* Cosa si chiede *
1. Traduci in inglese questa frase del testo sul periodo tridentino: «Per periodo tridentino non si intende solo quello in cui si svolse il Concilio di Trento, ma soprattutto quello che ne seguì, da quello influenzato.»
2. Prosegui il testo sul periodo tridentino a partire dall'ultimo punto dell'elenco.
======== Documento sorgente ========
L.Giussani, intervista su Tracce 2004/10, pp. 12

introduzione

Per periodo tridentino non si intende solo quello in cui si svolse il Concilio di Trento, ma soprattutto quello che ne seguì, da quello influenzato. Il suo tratto essenziale fu una ossessiva volontà di contrapporsi al protestantesimo, accentuando in modo unilaterale e sblianciato i tratti simmetricamente opposti a quello. Da ciò seguirono un tendenziale razionalismo e un tendenziale moralismo, che tanto compromisero la credibilità dell'annuncio cristiano nei secoli moderni. Anche in tali secoli peraltro non mancarono numerosi e grandi Santi, la cui esperienza fu molto più autentica della interpretazione che essi stessi finirono col darne

lo spirito controversistico

La Chiesa cattolica nel periodo tridentino (dal Concilio di Trento al Vaticano II) è dominata da uno spirito controversistico, per cui invece di tendere alla pienezza della verità cristiana, alla totalità cattolica, si preferisce accentuare unilateralmente ciò che contrappone al protestantesimo, considerato come una pura e semplice eresia (tesi quest'ultima che sarà superata solo col Concilio Vaticano II, che promuoverà il dialogo ecumenico):

  • se il protestantesimo negava il libero arbitro, il cattolicesimo controriformista, per reazione, lo esaltava un po' unilateralmente, finendo col rischiare il moralismo («mi salvo se, e in quanto, sono bravo», con la mia forza di volontà);
  • se il protestantesimo negava la presenza reale nell'Eucarestia, il cattolicesimo tridentino la esaltava rischiando di scorporarla dalla totalità della Chiesa (che diventava così Corpo mistico, dimenticando che è lei il primo Corpo reale di Cristo);
  • se il protestantesimo puntava tutto sulla lettura diretta della Bibbia da parte del singolo fedele, il cattolicesimo controriformista la sconsigliava del tutto.
======== Elenco dati ========
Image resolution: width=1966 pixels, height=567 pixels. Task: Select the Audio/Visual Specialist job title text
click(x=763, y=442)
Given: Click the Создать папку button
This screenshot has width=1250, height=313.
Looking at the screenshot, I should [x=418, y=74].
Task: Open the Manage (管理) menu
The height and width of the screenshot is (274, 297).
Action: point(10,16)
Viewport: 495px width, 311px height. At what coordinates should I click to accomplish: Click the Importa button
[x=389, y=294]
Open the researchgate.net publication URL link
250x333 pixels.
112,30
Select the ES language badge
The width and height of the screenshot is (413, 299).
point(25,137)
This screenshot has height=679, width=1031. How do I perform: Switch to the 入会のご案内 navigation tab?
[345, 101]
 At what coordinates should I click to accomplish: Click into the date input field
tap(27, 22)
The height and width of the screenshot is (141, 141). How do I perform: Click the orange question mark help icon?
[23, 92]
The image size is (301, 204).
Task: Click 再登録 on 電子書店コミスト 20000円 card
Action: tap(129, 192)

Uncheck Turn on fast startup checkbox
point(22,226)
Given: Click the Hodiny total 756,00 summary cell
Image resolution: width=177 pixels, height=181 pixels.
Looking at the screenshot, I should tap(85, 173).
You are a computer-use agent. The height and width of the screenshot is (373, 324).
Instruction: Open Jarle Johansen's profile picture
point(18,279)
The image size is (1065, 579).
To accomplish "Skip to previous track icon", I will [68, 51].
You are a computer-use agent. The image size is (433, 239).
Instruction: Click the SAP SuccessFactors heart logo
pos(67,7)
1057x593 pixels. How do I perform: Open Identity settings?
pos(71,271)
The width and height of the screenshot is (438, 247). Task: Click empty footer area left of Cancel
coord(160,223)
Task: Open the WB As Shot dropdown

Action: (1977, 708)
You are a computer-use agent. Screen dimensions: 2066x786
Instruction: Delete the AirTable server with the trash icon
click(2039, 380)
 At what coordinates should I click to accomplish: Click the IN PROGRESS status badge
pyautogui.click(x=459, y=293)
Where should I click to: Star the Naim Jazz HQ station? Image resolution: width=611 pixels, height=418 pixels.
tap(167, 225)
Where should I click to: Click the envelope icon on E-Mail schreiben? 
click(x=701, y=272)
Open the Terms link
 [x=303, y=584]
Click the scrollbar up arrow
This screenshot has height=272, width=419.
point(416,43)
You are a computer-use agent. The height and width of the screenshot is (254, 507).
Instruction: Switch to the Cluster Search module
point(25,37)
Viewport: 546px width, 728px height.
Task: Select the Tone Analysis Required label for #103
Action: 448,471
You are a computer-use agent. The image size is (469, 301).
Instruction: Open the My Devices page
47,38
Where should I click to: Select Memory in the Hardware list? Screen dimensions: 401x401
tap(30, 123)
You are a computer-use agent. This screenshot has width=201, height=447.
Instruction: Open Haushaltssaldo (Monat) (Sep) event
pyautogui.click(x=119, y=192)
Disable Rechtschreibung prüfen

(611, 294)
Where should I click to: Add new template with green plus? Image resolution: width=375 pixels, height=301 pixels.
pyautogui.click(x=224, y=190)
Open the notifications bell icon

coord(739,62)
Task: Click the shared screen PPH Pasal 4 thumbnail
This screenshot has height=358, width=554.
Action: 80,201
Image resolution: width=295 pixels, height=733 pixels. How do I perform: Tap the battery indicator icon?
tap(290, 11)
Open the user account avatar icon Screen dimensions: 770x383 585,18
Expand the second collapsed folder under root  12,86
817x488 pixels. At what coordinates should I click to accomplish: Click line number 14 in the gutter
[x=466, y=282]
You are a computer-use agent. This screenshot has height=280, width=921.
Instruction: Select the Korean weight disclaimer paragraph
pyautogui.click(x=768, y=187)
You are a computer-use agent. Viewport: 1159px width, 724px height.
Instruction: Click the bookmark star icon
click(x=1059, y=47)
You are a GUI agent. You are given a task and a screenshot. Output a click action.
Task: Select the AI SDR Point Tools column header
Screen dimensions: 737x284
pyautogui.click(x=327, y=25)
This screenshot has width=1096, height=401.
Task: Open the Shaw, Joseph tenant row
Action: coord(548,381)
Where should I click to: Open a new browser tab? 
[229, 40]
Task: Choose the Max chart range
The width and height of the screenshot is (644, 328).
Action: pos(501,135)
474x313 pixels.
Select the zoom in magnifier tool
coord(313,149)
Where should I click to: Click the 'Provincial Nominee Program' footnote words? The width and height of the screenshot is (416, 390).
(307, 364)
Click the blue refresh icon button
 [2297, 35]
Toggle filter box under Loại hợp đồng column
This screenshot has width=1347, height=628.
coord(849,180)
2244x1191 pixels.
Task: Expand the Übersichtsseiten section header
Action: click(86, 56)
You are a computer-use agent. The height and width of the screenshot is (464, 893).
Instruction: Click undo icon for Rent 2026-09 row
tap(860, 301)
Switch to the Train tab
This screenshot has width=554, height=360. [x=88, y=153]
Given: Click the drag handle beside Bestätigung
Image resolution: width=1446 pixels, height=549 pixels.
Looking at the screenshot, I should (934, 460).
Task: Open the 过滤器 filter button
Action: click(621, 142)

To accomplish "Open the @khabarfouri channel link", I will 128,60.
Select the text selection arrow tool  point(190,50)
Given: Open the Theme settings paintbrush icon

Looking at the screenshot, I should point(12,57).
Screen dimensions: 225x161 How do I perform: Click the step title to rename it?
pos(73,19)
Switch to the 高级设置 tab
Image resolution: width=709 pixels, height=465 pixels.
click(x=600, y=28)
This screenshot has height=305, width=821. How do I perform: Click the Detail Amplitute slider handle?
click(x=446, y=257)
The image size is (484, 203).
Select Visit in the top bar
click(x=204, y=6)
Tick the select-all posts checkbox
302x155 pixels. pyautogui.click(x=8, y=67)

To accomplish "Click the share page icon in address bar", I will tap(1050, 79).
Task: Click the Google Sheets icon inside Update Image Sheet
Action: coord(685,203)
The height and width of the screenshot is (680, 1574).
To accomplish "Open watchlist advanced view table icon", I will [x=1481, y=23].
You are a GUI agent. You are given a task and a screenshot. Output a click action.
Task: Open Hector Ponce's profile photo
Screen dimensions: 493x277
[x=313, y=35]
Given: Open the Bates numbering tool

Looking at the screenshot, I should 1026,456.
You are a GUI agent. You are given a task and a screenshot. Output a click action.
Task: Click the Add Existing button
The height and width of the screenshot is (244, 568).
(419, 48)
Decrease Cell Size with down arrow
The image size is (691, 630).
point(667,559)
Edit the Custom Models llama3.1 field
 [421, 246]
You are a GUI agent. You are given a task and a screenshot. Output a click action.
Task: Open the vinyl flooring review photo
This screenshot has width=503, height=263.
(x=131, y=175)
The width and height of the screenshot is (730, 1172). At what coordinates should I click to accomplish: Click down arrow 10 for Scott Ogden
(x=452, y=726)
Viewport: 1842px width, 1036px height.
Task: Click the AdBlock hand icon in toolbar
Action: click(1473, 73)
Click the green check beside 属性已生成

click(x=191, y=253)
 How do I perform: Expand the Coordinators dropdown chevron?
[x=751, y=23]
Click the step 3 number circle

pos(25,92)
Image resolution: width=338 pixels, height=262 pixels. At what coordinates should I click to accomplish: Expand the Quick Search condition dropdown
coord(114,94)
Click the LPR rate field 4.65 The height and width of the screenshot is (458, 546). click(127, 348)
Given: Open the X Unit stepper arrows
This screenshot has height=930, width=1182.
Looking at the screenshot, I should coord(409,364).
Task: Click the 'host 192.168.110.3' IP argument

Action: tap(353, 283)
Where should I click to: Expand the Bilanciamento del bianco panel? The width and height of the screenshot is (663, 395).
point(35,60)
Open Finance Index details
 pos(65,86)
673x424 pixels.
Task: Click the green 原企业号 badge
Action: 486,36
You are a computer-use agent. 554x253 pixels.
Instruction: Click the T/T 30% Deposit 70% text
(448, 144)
========
* Risultati in ordine *
1. The Tridentine period means not only the time when the Council of Trent took place, but above all the period that followed it and was shaped by it.

2.
  • se il protestantesimo negava il culto dei Santi, il cattolicesimo tridentino lo accentuava, al punto da mettere in ombra la centralità di Cristo: si veda ad esempio la stessa struttura architettonica delle chiese barocche, in cui le tante cappelle laterali dedicate ai Santi attirano l'attenzione più dell'altare maggiore.

una proposta riduttiva

In conseguenza a questa ossessiva preoccupazione di contrapporsi al protestantesimo invece che di recuperare la pienezza del Cristianesimo, la Chiesa tridentina scivola verso un modo di proporre il Cristianesimo.

Il punto di partenza non è più, come nel Cristianesimo delle origini, lo stupore per l'incontro con la singolarità di un Avvenimento imprevedibile, ma è il dovere di osservare la legge morale, la sua ripetitiva universalità, soprattutto per paura del castigo eterno, dell'Inferno.

Quest'ultimo è un punto importante: la vera motivazione per fare il bene e evitare il male è la gratitudine per il Mistero che vuole il nostro bene più di quanto lo vogliamo noi stessi, mentre la paura dell'Inferno, che pure ha un suo valore, dovrebbe essere in secondo piano.

Nella Chiesa tridentina invece il tema dell'Inferno e dell'ira di Dio diventa spesso il motivo prevalente, se non esclusivo, dell'agire del credente.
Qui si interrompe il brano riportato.